Supermarkets are slashing their prices for fresh milk again as the spring flush brings an abundance of supply in Britain.
The cost of supermarket fresh milk rose earlier this year, when Waitrose and Sainsbury’s increased their price for four pints of fresh own-label milk from £1.10 to £1.15, following similar moves from Morrisons and online giant Amazon Fresh at the end of 2018. At the time, there were concerns the difficult conditions for dairy farmers caused by the summer heatwave would push up production costs and tighten supplies.
However, supply shortages failed to materialise and Sainsbury’s reduced its price for the SKU back to £1.10 last month, while Amazon Fresh and Morrisons have both reduced their price to £1.09.

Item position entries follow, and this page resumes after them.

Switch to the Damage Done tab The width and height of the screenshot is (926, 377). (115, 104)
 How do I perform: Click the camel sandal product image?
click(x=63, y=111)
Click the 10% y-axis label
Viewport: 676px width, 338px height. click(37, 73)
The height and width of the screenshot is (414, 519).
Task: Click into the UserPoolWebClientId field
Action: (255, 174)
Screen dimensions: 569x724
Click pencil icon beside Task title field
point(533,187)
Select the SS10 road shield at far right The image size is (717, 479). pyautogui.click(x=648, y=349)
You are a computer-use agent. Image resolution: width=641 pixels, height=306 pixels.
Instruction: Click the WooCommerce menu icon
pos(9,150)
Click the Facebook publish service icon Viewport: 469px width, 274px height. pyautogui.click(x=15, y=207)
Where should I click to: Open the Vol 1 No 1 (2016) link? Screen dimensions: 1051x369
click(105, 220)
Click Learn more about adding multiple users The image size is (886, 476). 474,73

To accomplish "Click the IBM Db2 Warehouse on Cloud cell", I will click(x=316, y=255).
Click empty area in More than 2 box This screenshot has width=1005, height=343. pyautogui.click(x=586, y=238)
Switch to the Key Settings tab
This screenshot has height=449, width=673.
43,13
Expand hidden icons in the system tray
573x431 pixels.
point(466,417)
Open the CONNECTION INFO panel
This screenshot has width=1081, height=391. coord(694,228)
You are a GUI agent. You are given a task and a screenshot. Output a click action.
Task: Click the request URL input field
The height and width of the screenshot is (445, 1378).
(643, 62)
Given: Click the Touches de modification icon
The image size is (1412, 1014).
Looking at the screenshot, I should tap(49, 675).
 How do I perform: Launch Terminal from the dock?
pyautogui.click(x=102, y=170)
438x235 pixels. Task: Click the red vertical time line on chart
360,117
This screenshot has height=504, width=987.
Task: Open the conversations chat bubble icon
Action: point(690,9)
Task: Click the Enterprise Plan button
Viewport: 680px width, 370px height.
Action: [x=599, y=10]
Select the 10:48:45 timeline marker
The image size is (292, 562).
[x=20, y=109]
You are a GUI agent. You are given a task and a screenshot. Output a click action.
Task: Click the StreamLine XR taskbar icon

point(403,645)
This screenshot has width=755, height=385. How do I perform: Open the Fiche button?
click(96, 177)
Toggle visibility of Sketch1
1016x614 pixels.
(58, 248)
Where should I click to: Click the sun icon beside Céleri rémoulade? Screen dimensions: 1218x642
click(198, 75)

It means the three retailers are back in line with Asda and Tesco, which held their price for four pints of own-label milk at £1.09 despite the turbulence at farmgate last year. Iceland has also kept its price at £1 - making it the cheapest major retailer for own-label fresh milk [Edge by Ascential 2 May 2019].
It comes as AHDB Dairy has reported a surge in British milk production in April. According to the levy body, GB milk production averaged more than 37 million litres per day for the week ending 20 April 2019 - the highest level reached at the spring flush peak for three years, with volumes still rising.
“Deliveries are currently running 1.1% above our latest forecast, and 4.4% above the same week last year, equivalent to 1.6 million litres per day,” it said. “Most herds are now out on grass, and favourable weather has helped to maintain yields, keeping production above forecasted levels.”
Abundant supplies meant Arla held its milk price for May at 30.23p/manufacturing litre - the fourth consecutive monthly hold for its farmer owners. Board director Johnnie Russell said there had been “significant” volume growth in the UK, while volumes across Europe were “stable” compared to last year.
“We are now seeing a world commodity market where prices are higher than current European prices,” he said.
Indeed, Rabobank’s latest analysis of the dairy market suggests global supplies of milk have stalled, with a squeeze on margins taking its toll on production in Australia and the US. Weather challenges in Australia and New Zealand are also “starting to bite”, it warned.
Waitrose is still selling four pints of own-label fresh milk at the higher price of £1.15 - which reflected an increase in the price paid to its farmers, a spokeswoman said.
“We continue to pay our dairy farmers one of the highest milk prices in the industry, which takes into account any changes in their cost of production and allows them to invest in the future of their farms,” she told The Grocer in January.